Look through the data for the string "will". Copy every line where it is found.

Collected data entries:
——

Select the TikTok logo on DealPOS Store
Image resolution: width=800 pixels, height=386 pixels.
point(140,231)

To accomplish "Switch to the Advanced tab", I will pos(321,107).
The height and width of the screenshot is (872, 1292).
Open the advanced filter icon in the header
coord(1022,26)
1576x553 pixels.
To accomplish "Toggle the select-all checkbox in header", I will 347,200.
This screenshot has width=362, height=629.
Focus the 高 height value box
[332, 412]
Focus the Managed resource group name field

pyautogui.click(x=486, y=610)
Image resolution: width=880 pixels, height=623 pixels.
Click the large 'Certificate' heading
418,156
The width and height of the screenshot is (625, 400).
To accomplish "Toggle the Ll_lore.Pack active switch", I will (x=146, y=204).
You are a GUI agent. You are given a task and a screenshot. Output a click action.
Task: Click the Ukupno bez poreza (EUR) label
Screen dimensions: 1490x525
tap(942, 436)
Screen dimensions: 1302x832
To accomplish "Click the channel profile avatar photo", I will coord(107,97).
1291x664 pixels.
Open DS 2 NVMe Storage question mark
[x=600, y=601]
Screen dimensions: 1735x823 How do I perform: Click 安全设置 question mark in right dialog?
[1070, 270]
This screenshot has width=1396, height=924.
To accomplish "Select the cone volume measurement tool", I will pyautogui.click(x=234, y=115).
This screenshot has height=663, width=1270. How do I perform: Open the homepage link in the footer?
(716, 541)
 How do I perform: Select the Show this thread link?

——

■ Task answer ■
To accomplish "Switch to the Advanced tab", I will pos(321,107).
To accomplish "Toggle the select-all checkbox in header", I will 347,200.
To accomplish "Toggle the Ll_lore.Pack active switch", I will (x=146, y=204).
To accomplish "Click the channel profile avatar photo", I will coord(107,97).
To accomplish "Select the cone volume measurement tool", I will pyautogui.click(x=234, y=115).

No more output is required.